Every part of the earth is sacred to my people. Every shining pine needle, every shady shore, every mist in the dark woods, every clearing, and humming insect is holy in the memory and experience of my people."

What Chief Seattle believed, I believe that too.

I grew up in Beaver City, the county seat of Furnas County, Nebraska. In my childhood, the water and air were clean and the land was good for plants, animals and people. When my brothers and I went fishing, the rivers and lakes were full of fish.

Over the decades, I have seen the quality of life diminish for all of us, but especially for children. My grandchildren, all of whom live in Nebraska, do not have the natural riches that I had outside my front door. Three of my grandchildren live within ten miles of the proposed pipeline. I regret that I did not work harder to keep our state healthy.   Now I want to do what I can so that future generations can enjoy high quality lives.

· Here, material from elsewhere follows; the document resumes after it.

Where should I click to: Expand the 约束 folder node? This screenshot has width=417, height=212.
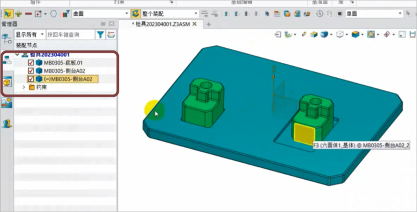tap(24, 87)
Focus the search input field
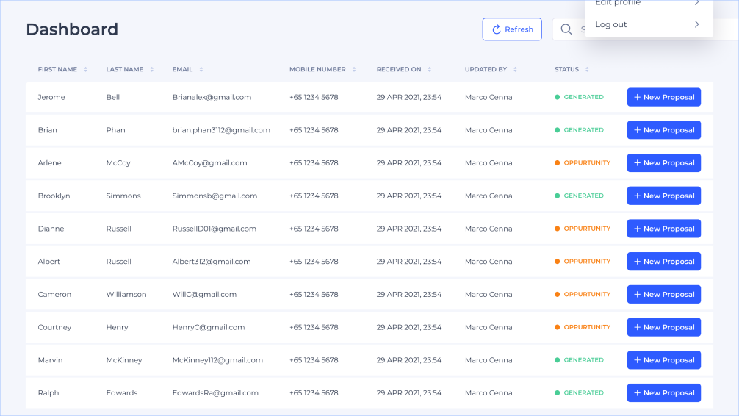Screen dimensions: 739x416 (582, 29)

At Spirit Rock Retreat Center near San Francisco, I heard the story of an old turtle that swims alone across all the seven seas. He lifts his head out of the water only once every thousand years. Meanwhile, a branch with a small hole in it floats forever in the oceans. The odds of that old turtle managing to randomly come up under the branch and poke his head through the hole are the odds of any one of us being alive. In short, we are miracles, and in spite of everything, we are lucky.

We are here today because, since the beginning of human time, adults have taken care of us and taught us how to love the world. Now we are the adults and protecting our state is our job. Who will take care of Nebraska if we don't?

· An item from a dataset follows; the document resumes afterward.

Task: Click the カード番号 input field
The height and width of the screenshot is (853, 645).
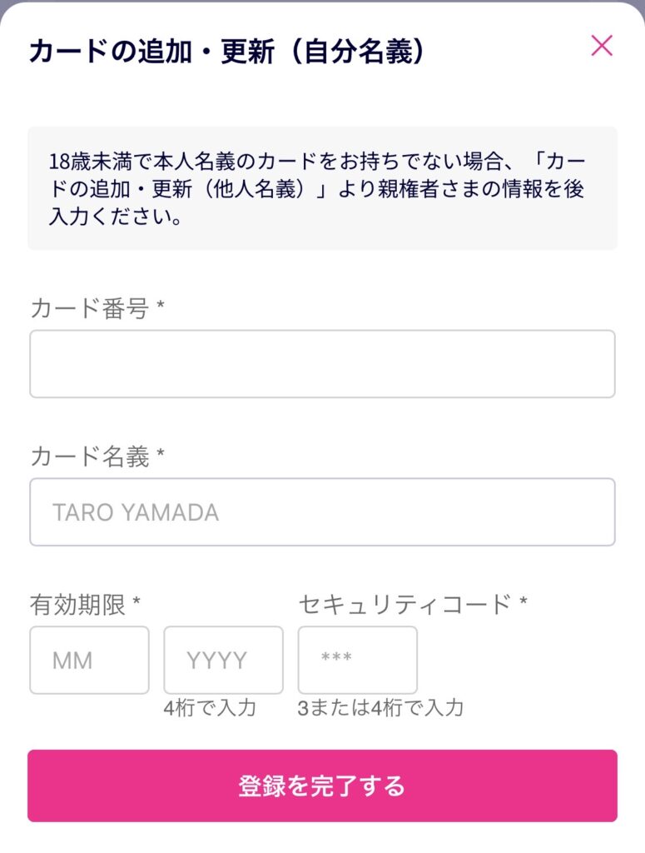Action: pyautogui.click(x=322, y=364)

The issues around the XL Pipeline are not Republican or Democratic issues; they are geographical issues. At legislative hearings in the fall, not one Nebraska citizen spoke in favor of this pipeline. On this issue, country people and city dwellers, business owners and ranchers are all in the same family.   We are a family of citizens who want to protect our state's land and water.

Ordinary Nebraskans are up against a powerful international corporation that only wants to use our home to make money for its stockholders and executives. They do not care if the pipeline endangers the aquifer or pollutes our ranches and farmlands.

They do not care about our heritage or our ability to earn a living and maintain our way of life.

They do not care because they are not Nebraskans.

They do not live here and will not suffer serious consequences if things go wrong.

We Nebraskans, including our legislators and our governor, have a right to control and protect our own lands. In fact, that could be one definition of democracy; the right to exert control over decisions that affect our lives. Those who want to control us try to make us feel as though everything has already been decided, that we are powerless and that the situation is hopeless. But that is not the case.

  It is not too late. We have time to change the course of events. The situation is not hopeless. We are not without power and we are not alone.

To quote Abraham Lincoln, "The struggle of today is not altogether for today, but for a vast future also."

Saving our state from TransCanada's XL Pipeline is just such a struggle.   Let's get to work. I designate everyone in this room a community educator. Your work begins when you walk out the door. Together we can do this.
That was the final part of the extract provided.